Tag Archives: basic science

Women and minorities in Biology

We give a lot of workshops and presentations. Several years ago, a scientific colleague expressed to us his skepticism that there was a large percentage of the participants that were women. Of course, it we knew that something like 50% of Ph.D. candidates were women, but the percentage of those who a) went on to post-grad research and b) were interested in bioinformatics and genomics was in questions perhaps.

So we’ve been counting ever since to put numbers to our contention :). The percentage of participants at our genomics resources workshops and presentations who were female has consistently been around or over 50%. There are several ways to explain that, but the simplest? 50% of new post-grad scientists are women.

A new report released (warning: pdf file) by the Council of Graduate Schools today says that 50.9% of doctorates awarded in the biological and agricultural sciences in 2008-9 were to women (interestingly, 60% of masters went to women in the same year). In engineering, it’s still male-dominated at 78.4% male, but that number is falling also.
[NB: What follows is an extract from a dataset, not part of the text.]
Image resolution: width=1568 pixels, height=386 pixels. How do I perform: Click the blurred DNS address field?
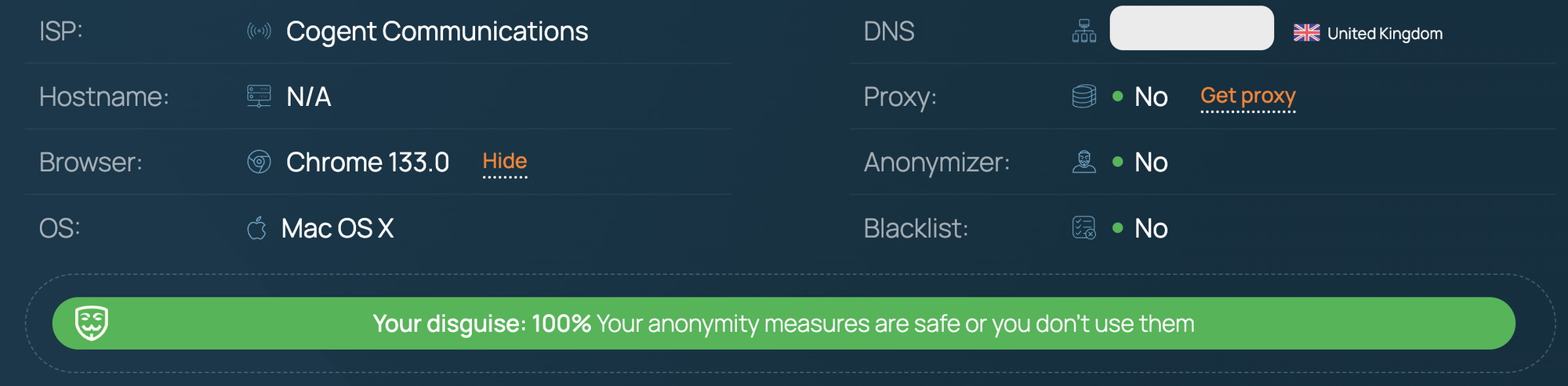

There is some other interesting data in the report. The number of doctorates (all disciplines) awarded has risen every year, but the annual rise has been greater for women (5.5%) than men (2.1%). Additionally, the total graduate enrollment of racial/ethnic minorities has risen at a much faster pace than the racial majority (in biological sciences: a 7.4-8.4% annual increase from 1999-2009 for Asian, Latino, African-American, American Indian students, compared to a 1.7% annual increase for white students). I couldn’t find the total percentage for biological sciences (it’s a big report), but the total percentage of graduate students in all disciplines is 13.6% for African Americans (All these reported are for US citizens and permanent residents).

Why is this a good thing?

Other than diversity for diversity’s sake (and I believe there is definitely a strength in diverse backgrounds, perceptions and opinions tackling a problem), it’s also a matter of the efficient use of resources, to put it very coldly.
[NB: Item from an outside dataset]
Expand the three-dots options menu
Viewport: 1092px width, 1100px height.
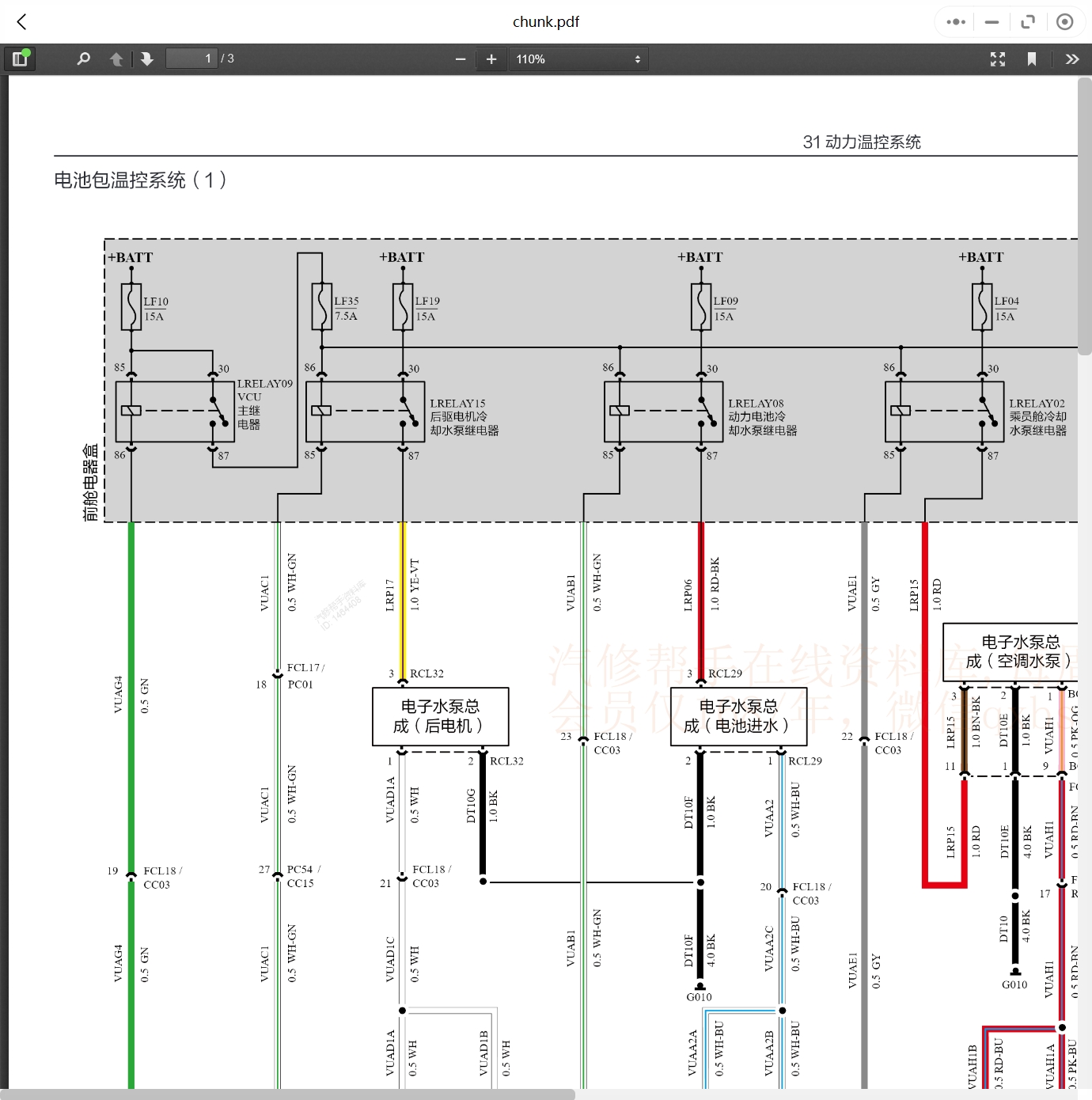point(954,21)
Say you need 100 excellent minds to work on a problem. You have a population of 1000 to choose from, but you limit that choice to 50% by some random criteria that has nothing to do excellence of mind :). You will find 100 excellent minds, but not the 100 most excellent minds. If you open it to the entire population, that top 100 excellent minds will be the best possible.

So, the increasing percentages of women and minorities in graduate work and post-graduate research only bodes well for the quality of the nation’s science. We are beginning to pull from the entire pool, not just less than half of it.

I would like to see what those percentages are in genomics and bioinformatics, but alas, those numbers are not in this report.